Make-ahead Monday: Roast salmon to make 3 healthy suppers – TODAY

Don’t think cooked fish can make good leftovers? Think again! Salmon stays fresh for days in the fridge and is perfect for repurposing into a variety of different dishes. Chef Geoffrey Zakarian is joining TODAY to show us how to roast salmon at the start of the week with broccoli and sweet potatoes and use the leftovers to prepare two other tasty meals: pasta with salmon and arugula pesto and salmon Cubano sandwiches.

My favorite meals are ones that are well balanced and nutritious.
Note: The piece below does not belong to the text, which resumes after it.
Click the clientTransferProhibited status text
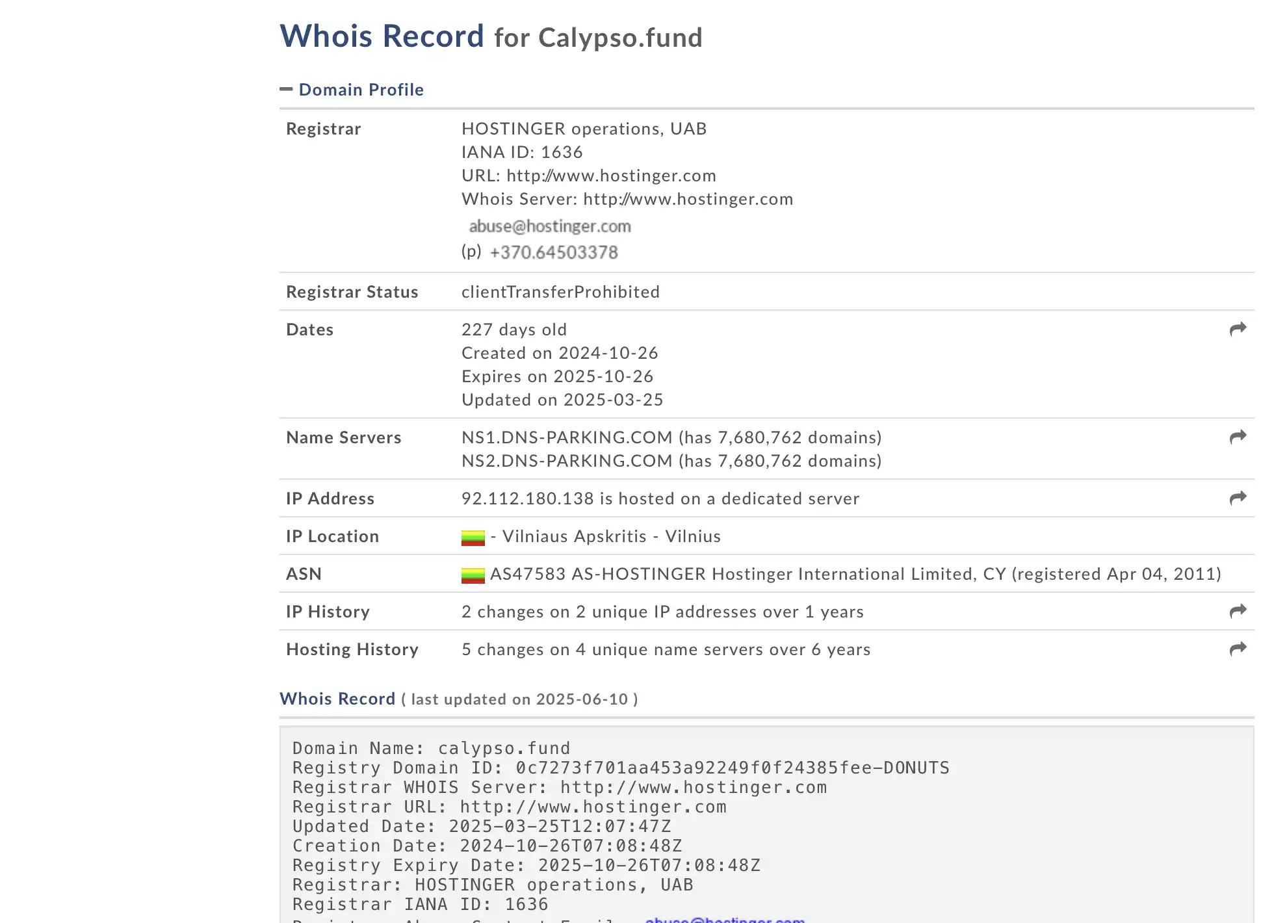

Here, the salmon provides the protein and healthy fats, sweet potatoes bring vitamins and the broccolini adds fiber. It’s an easy dinner that is flavorful, simple and satisfying.

I love this recipe because it utilizes leftovers and addresses a variety of nutrition needs. Pesto can also be frozen into ice cube trays and used for single service.

This dish is a late night leftover craving which is quick to put together and satisfies your appetite with a slightly salty and crispy bite of food.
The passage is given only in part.